7. Les implications comptables étant différentes selon les situations (voir ci-après n° 13 s.), il est primordial de bien apprécier la situation dans laquelle l’entreprise se trouve à la date d’arrêté des comptes.

Les questions à se poser à la date d’arrêté des comptes sont donc, à notre avis, dans l’ordre les suivantes :

Q1. Les dirigeants de l’entreprise ont-ils formellement engagé la décision de liquider la société ?

Q2. Une décision judiciaire de liquider a-t-elle été prononcée ?

Si la réponse est oui à l’une de ces deux questions, la continuité d’exploitation est définitivement compromise. Dans ce cas, voir ci-après n° 26 s.

Si la réponse est non :

Q3. L’entreprise est-elle engagée dans une procédure collective amiable ou judiciaire ? Procédure de sauvegarde, de conciliation, redressement judiciaire… 

Q4. L’entreprise est-elle en état de cessation des paiements sans avoir encore procédé à sa déclaration ? (pour apprécier l’état de cessation des paiements à la date d’arrêté, voir ci-après n° 35 s.).

Si la réponse est oui à l’une de ces deux questions, la continuité d’exploitation est nécessairement incertaine. Dans ce cas, voir ci-après n° 20 s.

Pour apprécier l’état de cessation des paiements à la date d’arrêté, voir notre article « Cessation des paiements : comment l’estimer ? ».

Si la réponse est non :

Q5. L’entreprise risque-t-elle d’être en état de cessation des paiements dans un avenir prévisible ?

Pour apprécier le risque de cessation des paiements et conclure si la continuité d’exploitation est assurée ou incertaine, voir ci-après n° 8 s.

Dans sa note du 24 novembre 2008 relative à la crise économique de 2008-2009, la CNCC avait indiqué que les commissaires aux comptes devraient rapidement s'enquérir auprès des entreprises qu'ils contrôlent de l'impact de la crise sur leur activité et leur trésorerie, notamment afin d'identifier des situations de remise en cause de la continuité d'exploitation et de satisfaire à leurs obligations en matière de déclenchement de la procédure d'alerte. Cet entretien a pour objectif de comprendre comment la direction entend financer son activité pour les mois à venir (soutien des banques, respect des covenants bancaires pour le maintien des lignes de crédit, etc.) et permet aux commissaires aux comptes d'adapter leur stratégie d'audit.
Dans son communiqué du 19 mars 2020 relative à la crise sanitaire actuelle, le H3C incite les commissaires aux comptes appelés à mettre en œuvre la procédure d’alerte, à privilégier une phase initiale de dialogue avec le chef d’entreprise, dite « phase zéro ».
Cet entretien permet d'instaurer un climat de confiance réciproque et d'envisager toutes les mesures auxquelles l'entreprise peut avoir recours (mesures gouvernementales exceptionnelles, report d'échéances, moratoires, médiation du crédit). Voir FRC 5/20 inf. 8, 9 et 10.

Sur la procédure d’alerte, voir FRC Hors-série 12/19 n° 90.3.

Sur les impacts sur le rapport d’audit du commissaire aux comptes, voir FRC 5/20 inf. 8.

——————————

TÂCHES ET EXERCICES:
1. Transcrivez sans rien changer le passage de l'extrait fourni situé entre « Q1. Les dirigeants » et « ci-après n° 26 s. », bornes incluses.
2. Répondez aux questions suivantes d'après l'extrait fourni.
(a) De quand date la note de la CNCC relative à la crise économique de 2008-2009 ?
(b) Quel nom le H3C donne-t-il à la phase initiale de dialogue avec le chef d'entreprise ?
(c) Si la réponse est oui à Q1 ou à Q2, quel est l'état de la continuité d'exploitation ?

DONNÉES BRUTES:
——————————

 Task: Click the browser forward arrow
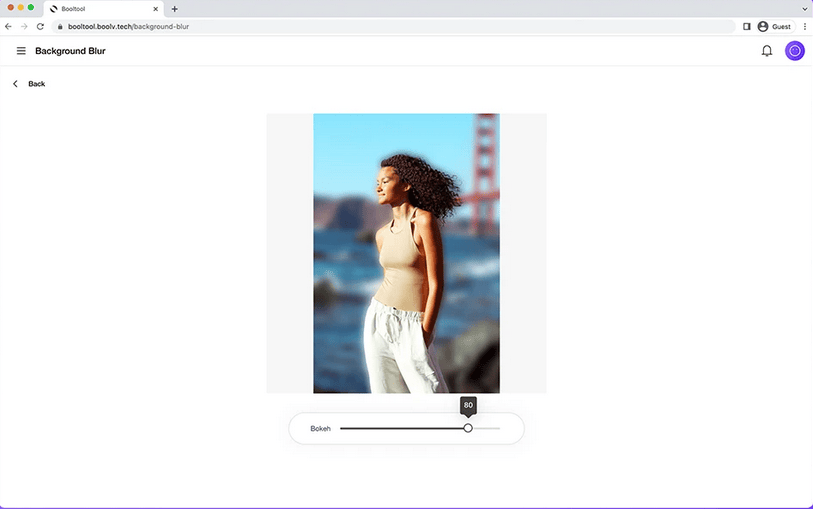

——————————

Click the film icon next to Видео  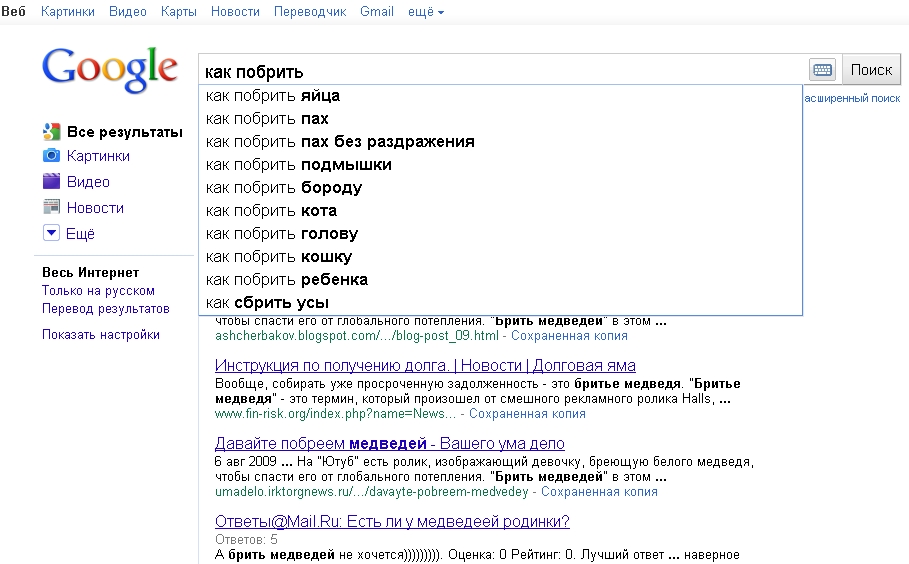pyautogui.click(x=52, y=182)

——————————

RÉPONSES AUX TÂCHES:
1.
Q1. Les dirigeants de l’entreprise ont-ils formellement engagé la décision de liquider la société ?

Q2. Une décision judiciaire de liquider a-t-elle été prononcée ?

Si la réponse est oui à l’une de ces deux questions, la continuité d’exploitation est définitivement compromise. Dans ce cas, voir ci-après n° 26 s.

2.
(a) Du 24 novembre 2008.
(b) La « phase zéro ».
(c) Elle est définitivement compromise.